SELECTION ::
□ □ □ □ □ □ □
# m.i.p. rc-10 4wd legend conversion belt needed



## wyldbill (Jan 16, 2006)

i recently came across a entire rc-10 4wd kit complete with car on ebay and got a good deal due to it being mislabeled. the car was dismanteled and everything is there except for the ever elusive belt tensioner. its in excellent shape but the problem is the belt is chewed up and the front pulley is worn. i am trying to track down a sutiable replacement belt since parts are non existing anymore. 
has anybody else tried to match up one of these belts? are they a standard size or used on some other type of 4wd car. i tried to look online for a belt but couldnt find one. here are the measurements that i came up with,keep in mind my belt is chewed up and possibly streched. i included inch and metric because i dont know what is used: 
1/8" wide or about 3mm 
24 1/4" long or 622.3mm circumference of the belt 
pitch is about .110" or 2.8mm 
204 teeth 
another thing is tooth shape is it square,trapezoidal,or round. it looks to be round since the pulley teeth are round. 
if anybody has a belt driven touring car if you could measure your drive belts and post the info here that would be very helpful as well.i may be able to use one of thoes if they match up.


----------



## reggie's dad (Sep 14, 2006)

*D.O.com*

Dirt oval . com has a section for vintage dirt cars n trucks you might post there and get results. good luck


----------



## ta_man (Apr 10, 2005)

Try

www.mcmaster.com

and search on "mxl" and "xl" timing belts. I just checked and neither of those have the exact pitch you mentioned, but you might be able to get replacement pulleys and belts that will work.

FYI, the Hyperdrive pan car belt drive belts are MXL timing belts.


----------



## wyldbill (Jan 16, 2006)

i tried looking elsewhere for belts and pulleys with no luck, m.i.ip. must have had custom pitch belts made. that is why i was wondering if by chance some touring car belts might work. i was told that losi belts are among the longest mabey someone could measure a few and let me know.


----------
□ □ □ □ □ □ □
PROBLEMS ::
a – Summarize the forum thread in two sentences.
b – Put part of the records into a Markdown table with the columns Row and Line, giving each line its row number. Begin at the line that has "Click the insert link icon" and stop after the last line of the records, skipping blank lines and leaving the pictures out.
□ □ □ □ □ □ □
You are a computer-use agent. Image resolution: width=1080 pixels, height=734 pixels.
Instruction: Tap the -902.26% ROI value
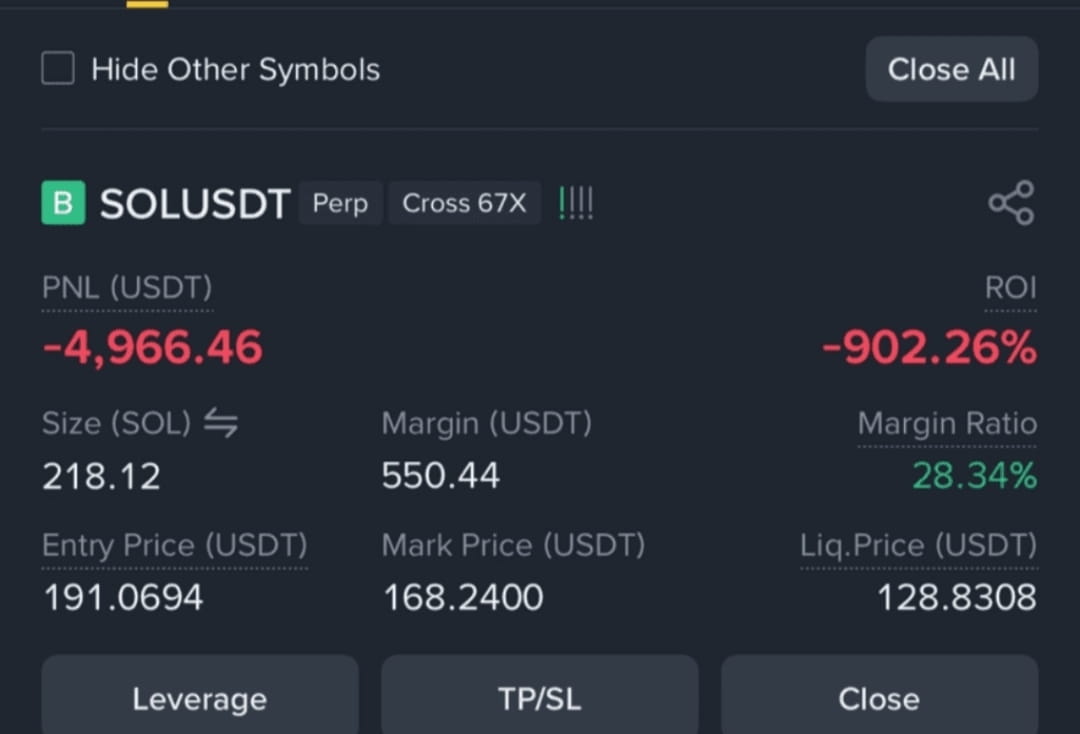(930, 347)
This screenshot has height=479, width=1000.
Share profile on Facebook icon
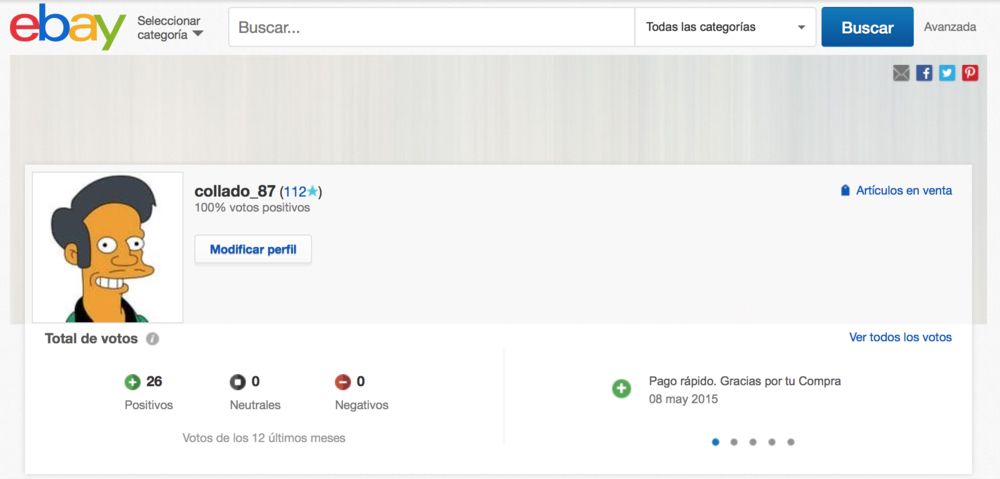point(924,73)
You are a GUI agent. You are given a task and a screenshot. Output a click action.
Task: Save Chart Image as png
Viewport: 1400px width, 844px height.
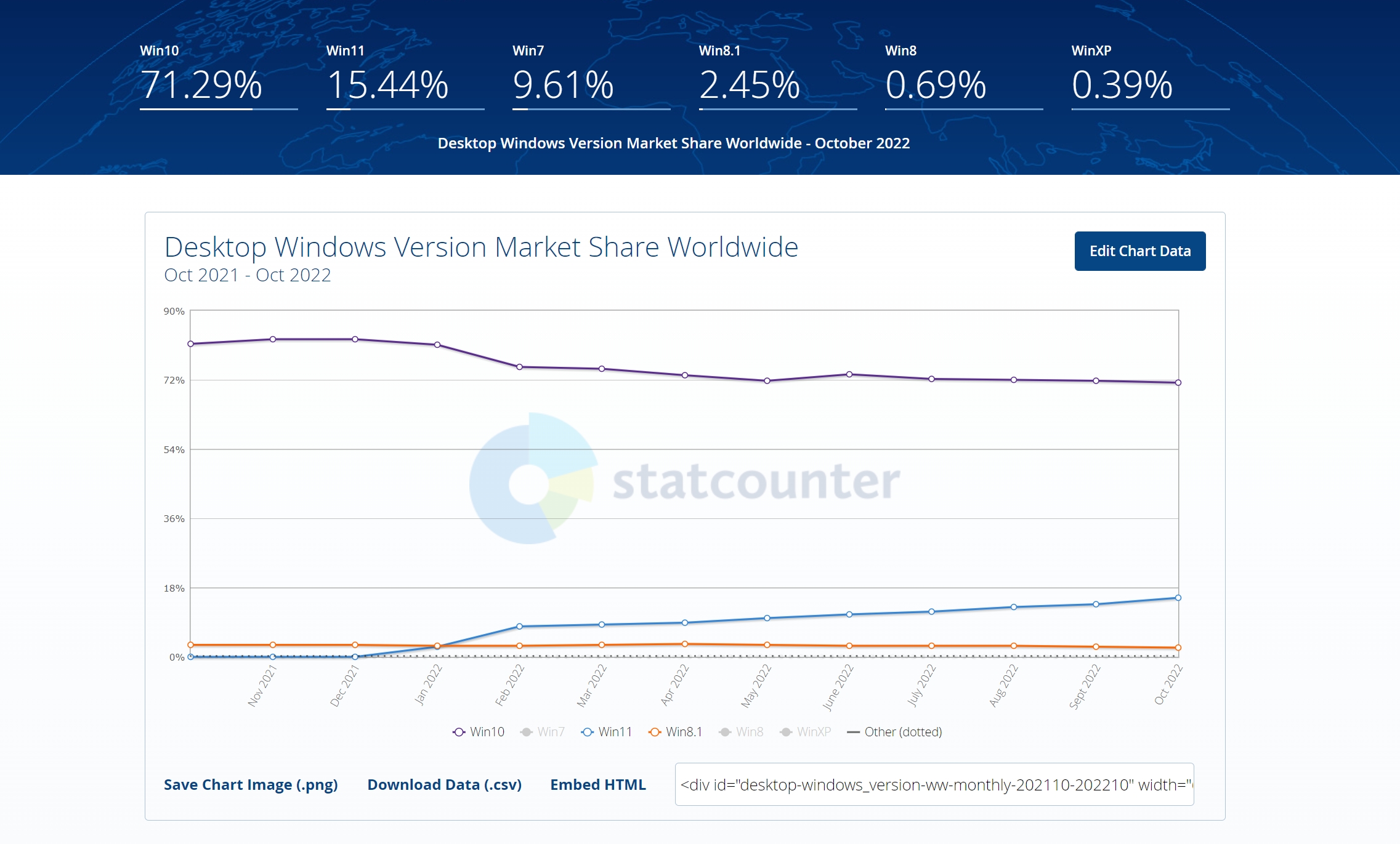tap(251, 785)
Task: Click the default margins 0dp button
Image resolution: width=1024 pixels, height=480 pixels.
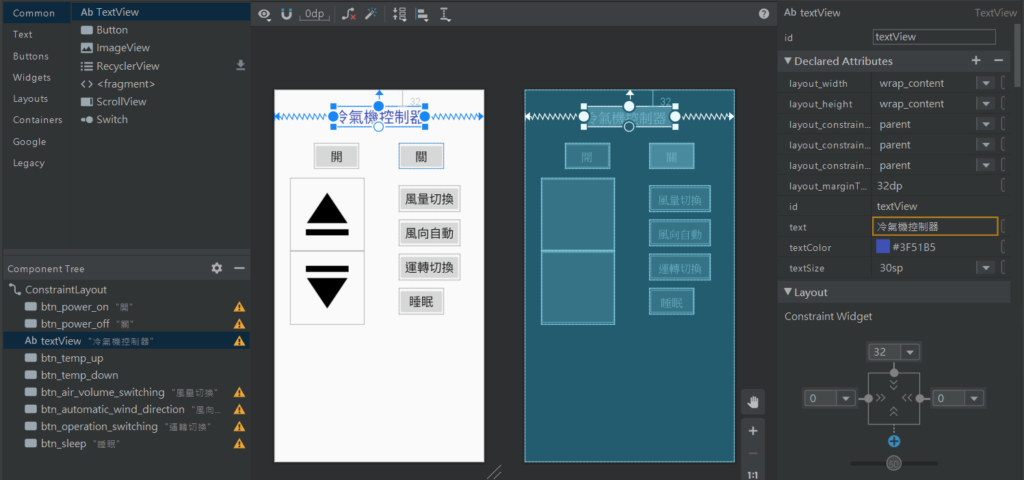Action: 315,14
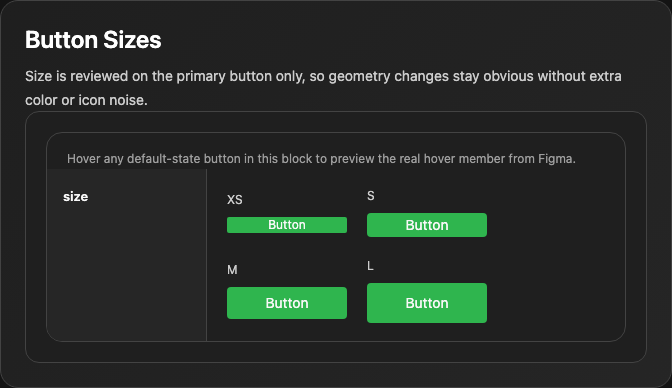The width and height of the screenshot is (672, 388).
Task: Select the XS label above the smallest button
Action: 234,199
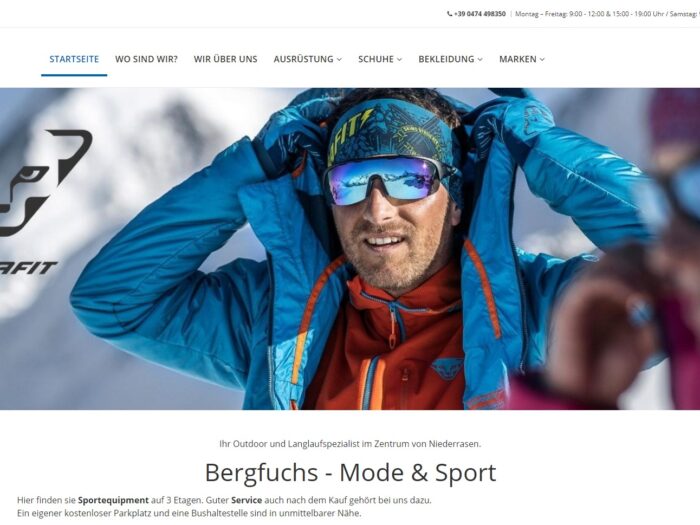Click the phone handset icon in header
Screen dimensions: 700x525
click(x=450, y=14)
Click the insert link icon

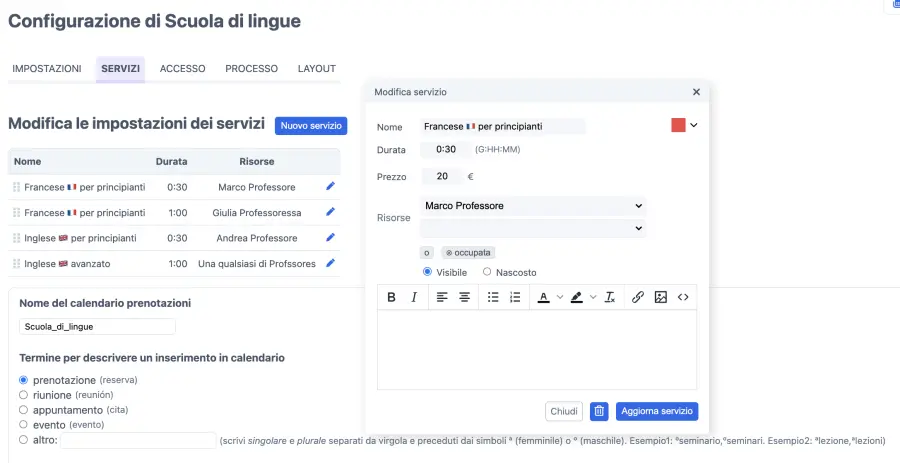tap(637, 297)
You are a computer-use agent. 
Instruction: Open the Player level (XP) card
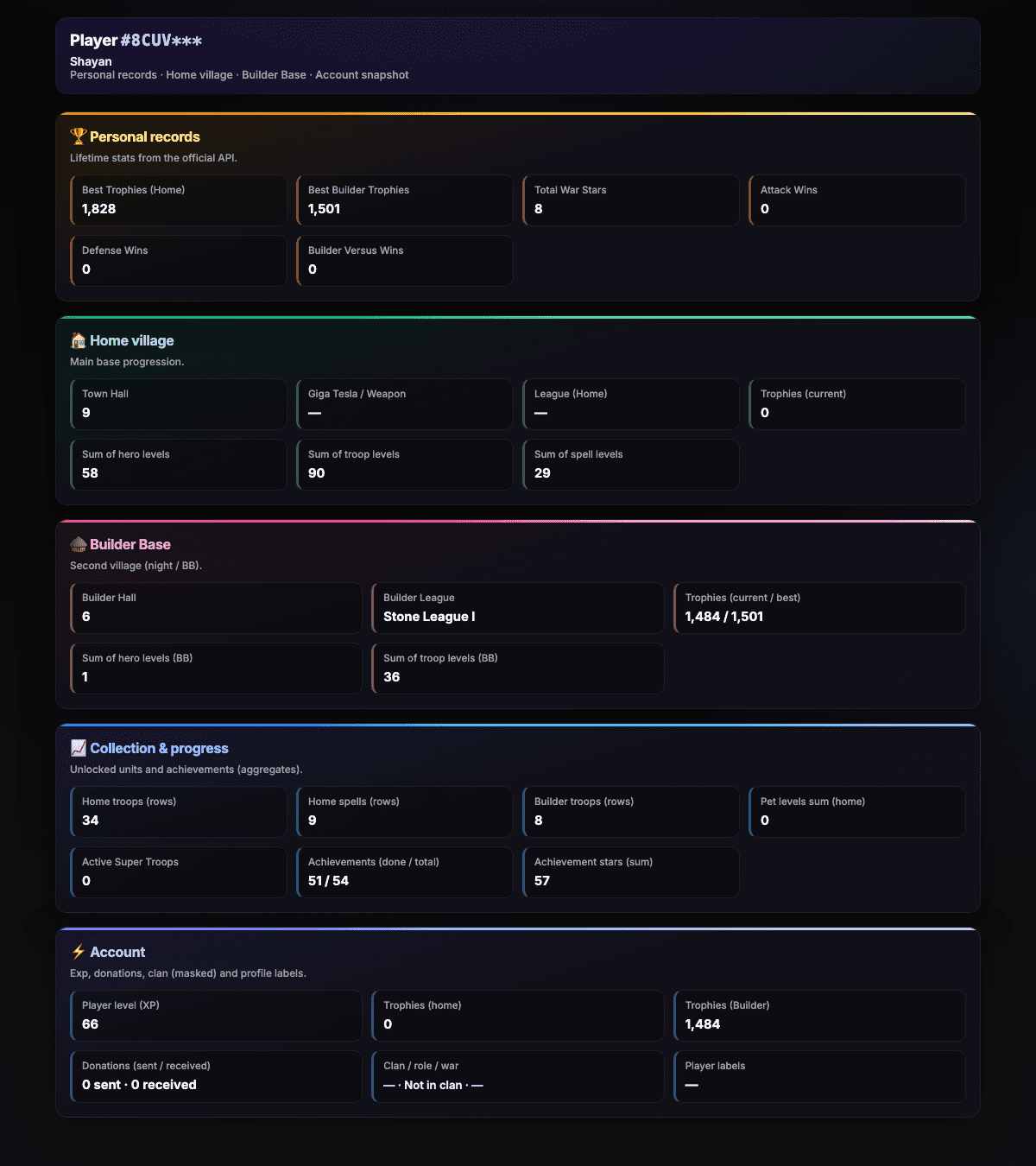pyautogui.click(x=216, y=1016)
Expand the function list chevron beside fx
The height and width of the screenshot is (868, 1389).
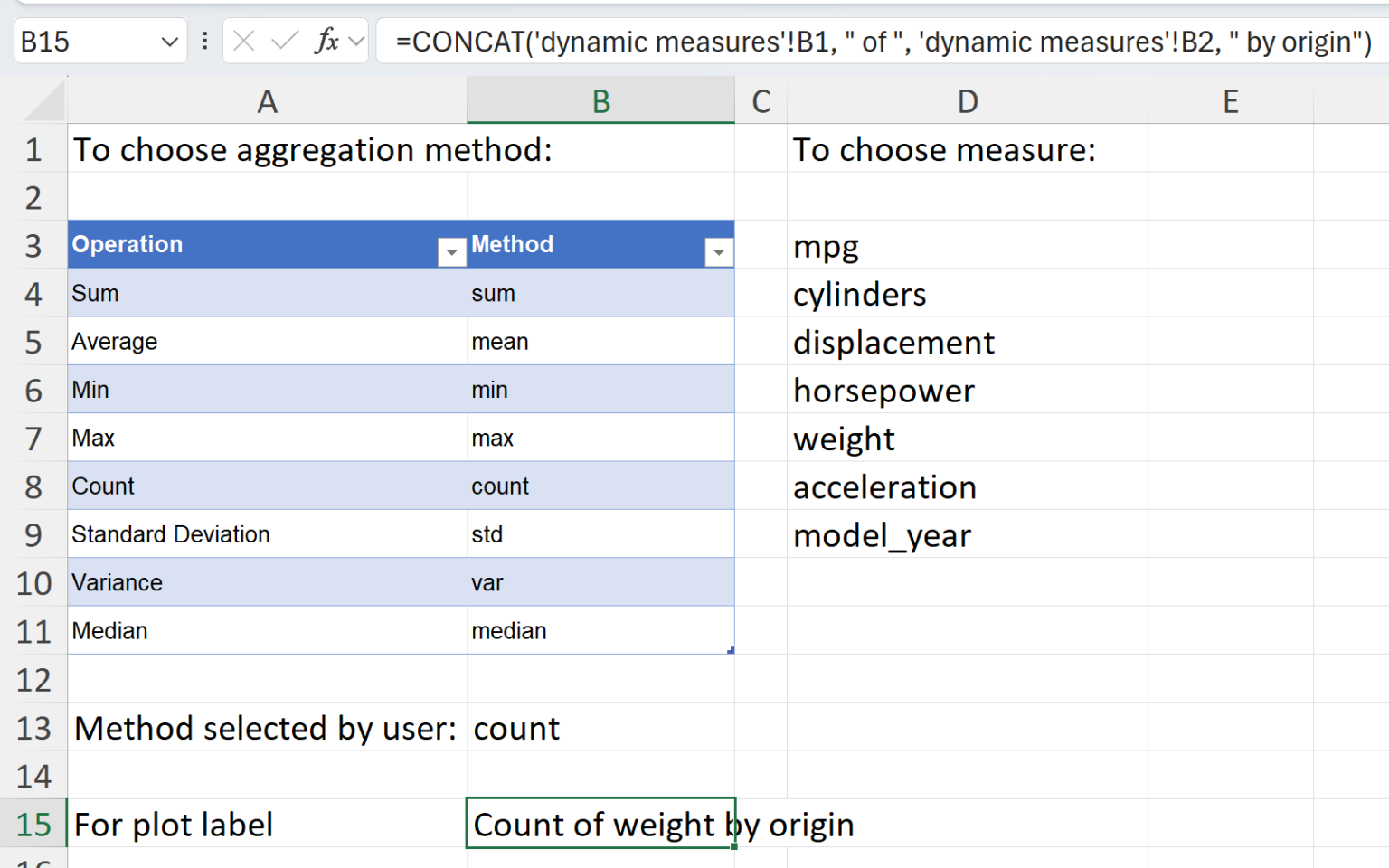[356, 41]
□ □ □ □ □ □ □
COMPLETED EXERCISE ::
a – A poster who bought a complete m.i.p. rc-10 4wd kit, with a chewed belt and a worn front pulley, seeks a replacement belt and gives measurements of about 3mm wide, 622.3mm long, a pitch of about 2.8mm and 204 teeth. Replies suggest posting in Dirt oval . com's vintage section and searching McMaster for MXL and XL timing belts, while the original poster suspects m.i.p. had custom pitch belts made and asks someone to measure touring car belts such as Losi's.

b –
| Row | Line |
|---|---|
| 1 | Click the insert link icon |
| 2 | tap(637, 297) |
| 3 | You are a computer-use agent.  |
| 4 | Instruction: Open the Player level (XP) card |
| 5 | pyautogui.click(x=216, y=1016) |
| 6 | Expand the function list chevron beside fx |
| 7 | The height and width of the screenshot is (868, 1389). |
| 8 | [356, 41] |